June 8th, 2008 at 9:05 am
This is interesting, because I used to think about this all the time. To the point where I had to bite my tongue when making out my living will/last will not to include specifics about music and readings and food (I think the lawyer was tired enough with my edits). And now? After having to think through a child’s memorial — where I couldn’t for the life of me think of anything remotely appropriate so we didn’t do anything? I can think of nothing that matters less. Cremate me, throw me to the wind somewhere with a view or a sunset or a soccer match, and go have a drink.

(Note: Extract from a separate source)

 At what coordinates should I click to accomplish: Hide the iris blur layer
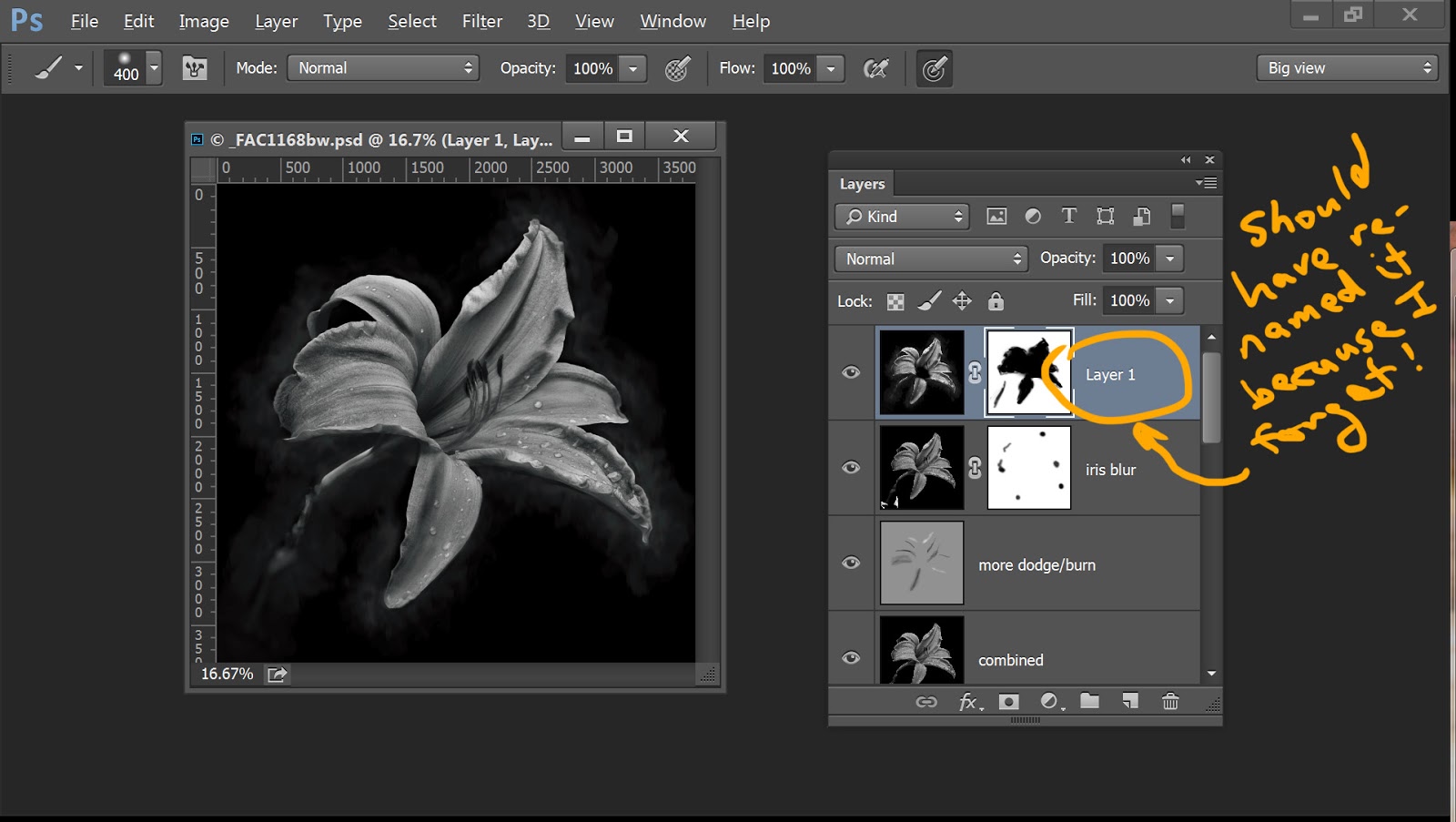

June 10th, 2008 at 12:32 pm
Bon,
I don’t want tears and mournful songs at my funeral. I want parents and children to gather, to take my children in their arms, and to hug them closely when I can’t anymore. They can sing if they like, but I really just hope that friends and family will focus on life, and a future that will encompass my children even when I am no longer here to set up playdates and parties. I don’t mind if everyone forgets me, but I could not bear it if they forgot my children.

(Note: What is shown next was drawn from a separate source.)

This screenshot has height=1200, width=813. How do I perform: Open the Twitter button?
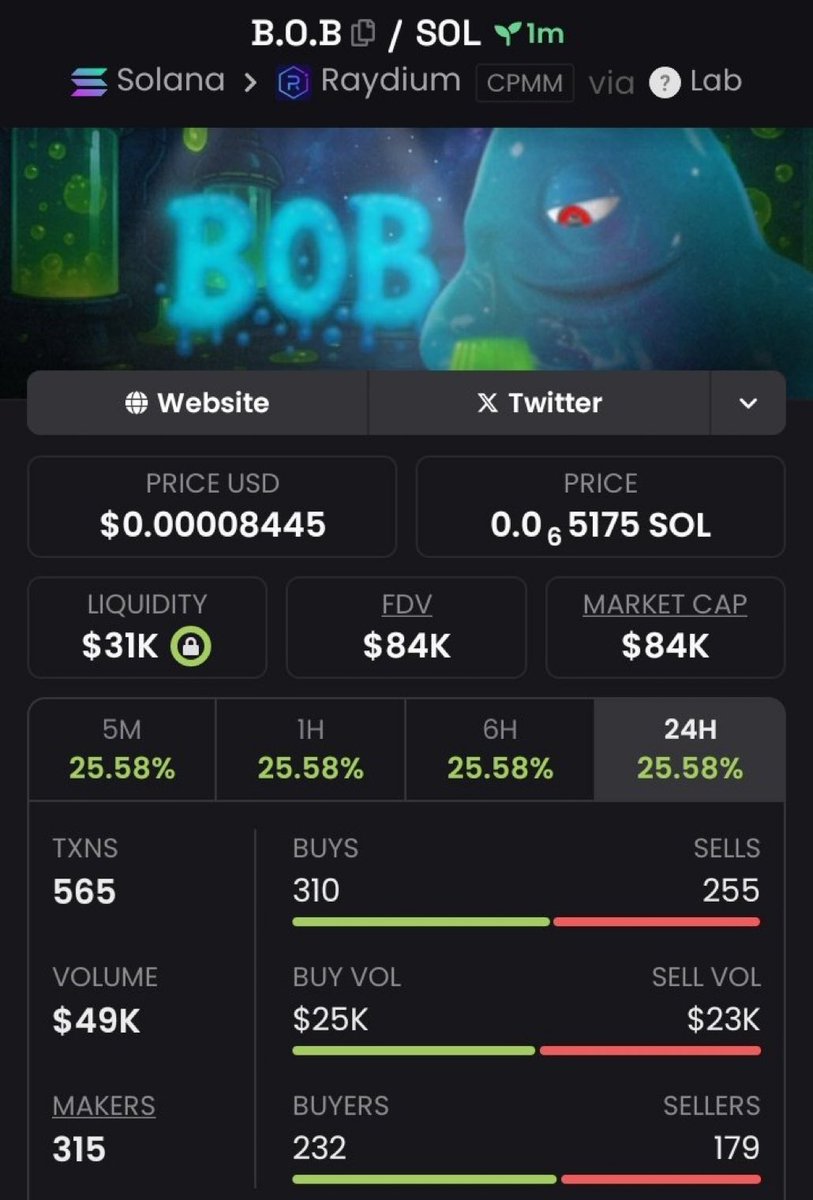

June 10th, 2008 at 7:57 pm
Fiddlers green by the Hip
June 11th, 2008 at 5:03 pm
oddly enough I have thought often about what will come after my death, and have made sure my family knows. now that I have S I keep meaning to write things down, but somehow time slips away and I try not to think about me having to leave him.
August 2nd, 2008 at 12:50 am
Very late, but I’m quite behind in my reading. I couldn’t let this one slip by without a comment because I have a song I’ve wanted at my funeral since the first time I heard it (elementary school) 30-some years ago: Laura Nyro’s “When I Die” — Blood, Sweat and Tears version. I had her “Wedding Bell Blues” as one of our wedding songs. That was when I realized that these 2 childhood faves were by the same person and started to learn about her.
Other than that 1 song they can do what they want. I would prefer to be buried, because I enjoy cemeteries, but space-wise it seems so selfish not to be cremated.